In trying to separate the signal from noise, though, what interested me most was not the definition of sexual violence or even the limitations of the study but the fact that the jail had so many inmates on medications. The Houston Chronicle quoted Sheriff Adrian Garcia saying, “The Harris County Jail has been referred to as the largest psychiatric facility in the state of Texas” and “More than 2,000 inmates … are on psychotropic medications on a daily basis.” And in Bernstein’s response, posted on the Texas Observer site, he said:
That building houses the jail system’s inmates with acute mental illness. In fact the statistician who worked on the 2011 study tells us that two-thirds of the surveyed inmates in the so-called “high” rate building had “psychological stress disorders.” We don’t know how that was determined, and we would never allege that people with mental illness fabricate allegations more often than anyone else.
I’m not sure what “acute” means in this context, but I suspect anyone on medication is assumed to have an acute mental illness. Given the number of prescriptions written for antidepressants and anti-anxiety medications these days, I suspect a fairly high percentage of the general population is acutely mentally ill, according to these assumptions. Even someone being treated for mild depression, though, will experience unpleasant side-effects if doses are missed, as they are likely to be missed inside a jail. We should be concerned both about lack of treatment for mental health and the over-prescription of drugs for depression and anxiety. Withdrawal sometimes leads to aggressive behavior and could account for some problems. On the other hand, mental illness is also stigmatized, and those receiving treatment may become targets for abuse at the hands of other inmates.

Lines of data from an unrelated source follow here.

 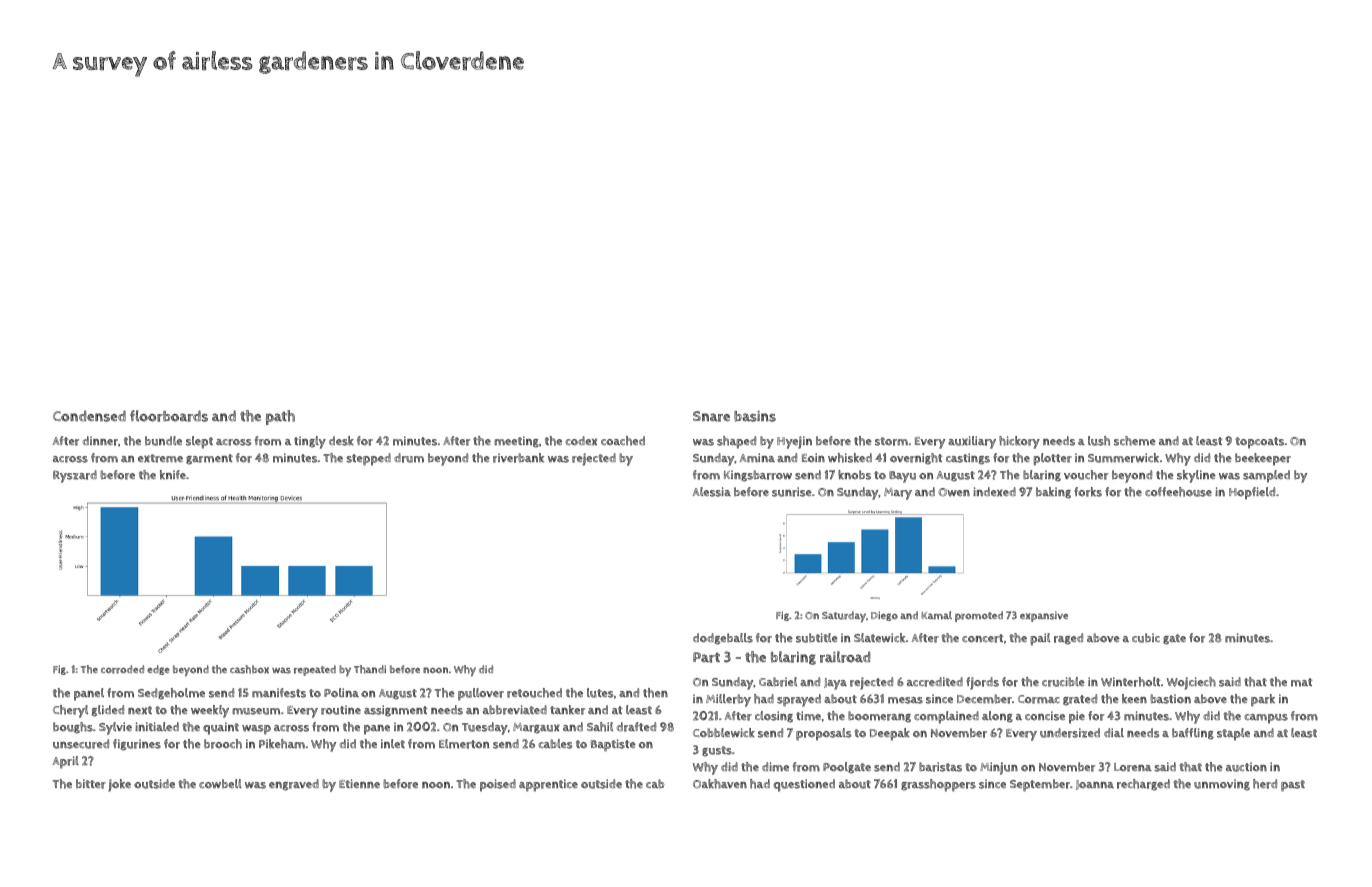 What do you see at coordinates (173, 474) in the screenshot?
I see `knife` at bounding box center [173, 474].
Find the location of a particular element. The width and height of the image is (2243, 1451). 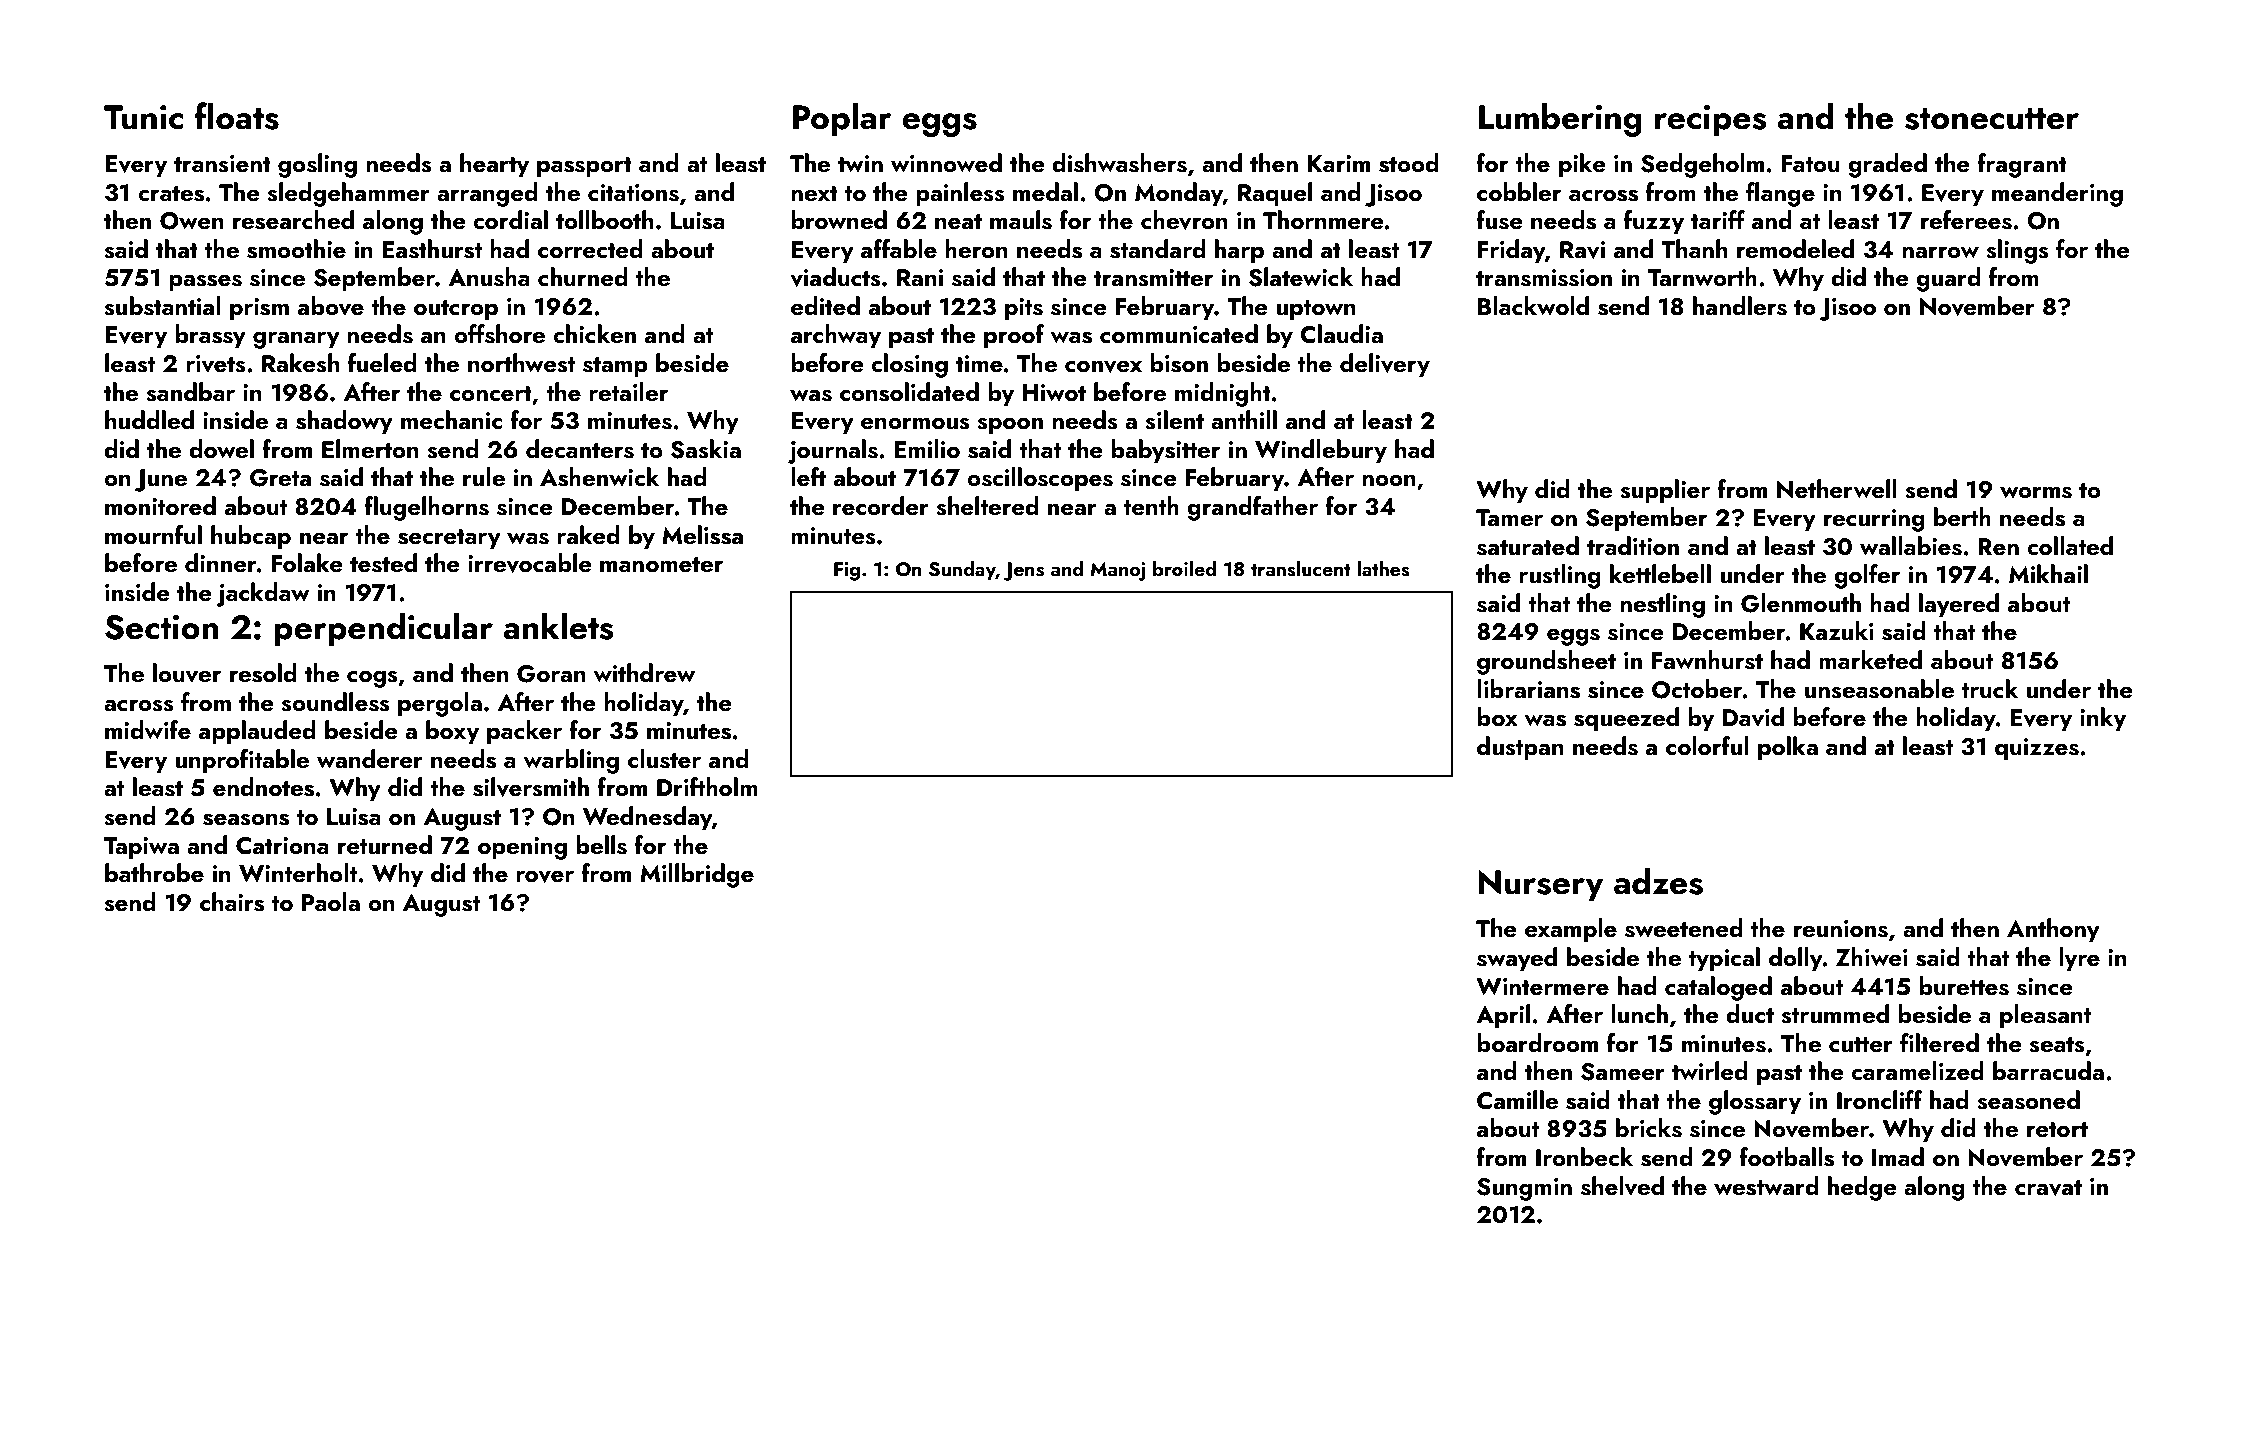

Paola is located at coordinates (331, 901).
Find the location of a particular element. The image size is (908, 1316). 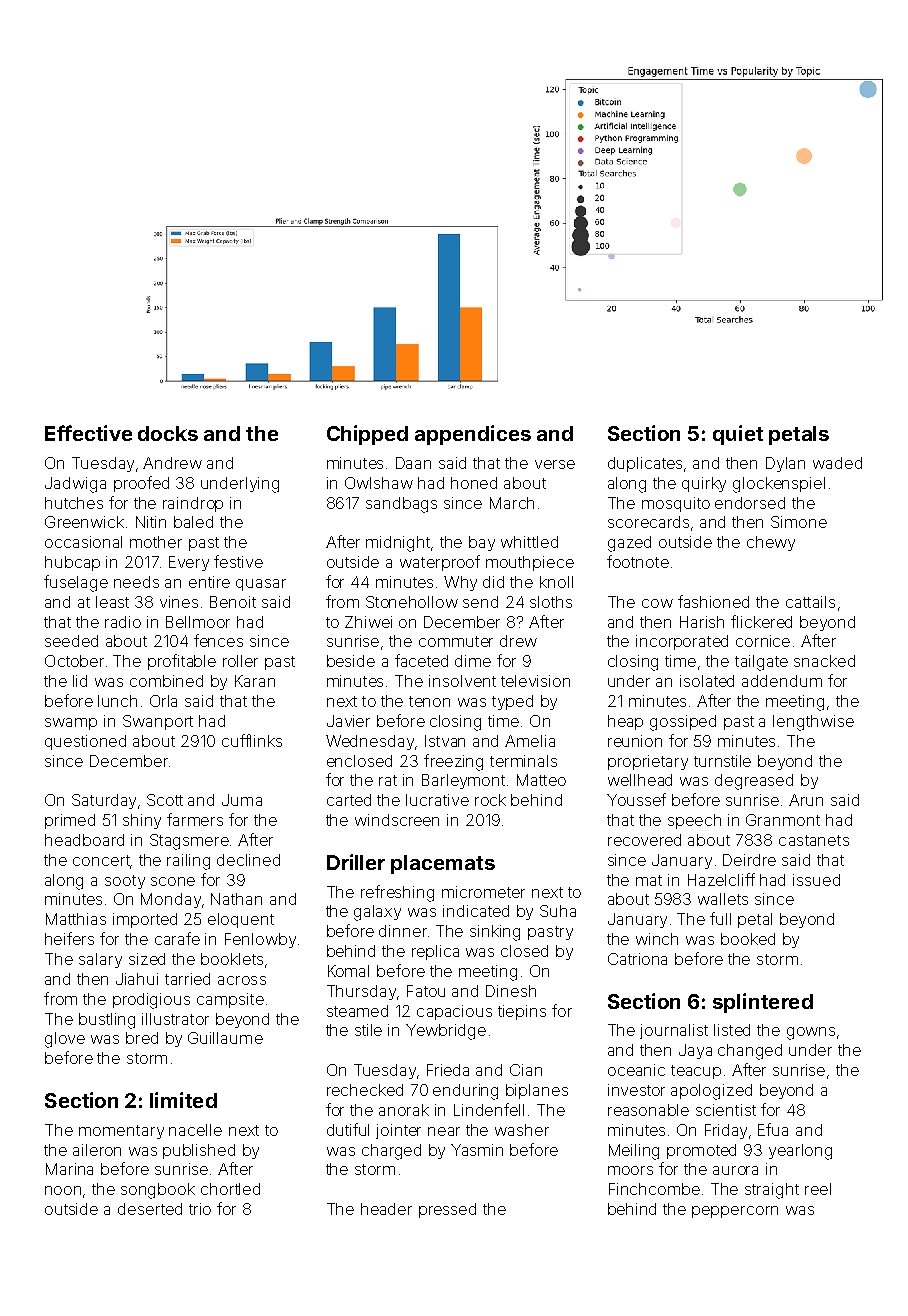

cattails is located at coordinates (810, 602).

Fortunately, I found more information on treatment of the mentally ill in Harris Country jails in excellent article by DePrang titled “Barred Care.” According to the article, the jail “treats more psychiatric patients than all 10 of Texas’ state-run public mental hospitals combined.” And why is that? Because no one else is treating those patients. Again from the article: “Harris County has one of the most underfunded public mental health systems in a state that consistently ranks last, or almost last, in per capita mental health spending.” Some people get so desperate for relief, that they break the law just so they can go to jail and get treatment.
The program in the jail is commendable. The funding priorities of our state government are not. In 2003, the Texas legislature slashed funding for mental health services in Texas. According to DePrang’s article, “In Harris County, the number of law enforcement calls about people in psychiatric crisis jumped from fewer than 11,000 in 2003 to more than 27,000 in 2012.” So, the Harris County jail has a high number of mentally ill as a result of deliberate action of our state’s lawmakers. This should make us all angry. Cutting funding for mental health services only to force the mentally ill into jails is cruel and expensive. No matter what sends people to jail, many will never really recover from the stigma and the trauma of the experience.
What should be done? We should lobby our lawmakers to restore funding for mental health services in Texas. We should stop blaming the mentally ill for their problems. We should resist the temptation to treat even minor difficulties with powerful and addicting drugs. We should insist that Texas expand Medicaid as part of the Affordable Care Act (this would cost the state nothing) so that people can receive basic medical care and avoid crisis.
In short, we should learn to heal each other. The person with a mental health crisis tomorrow could be you.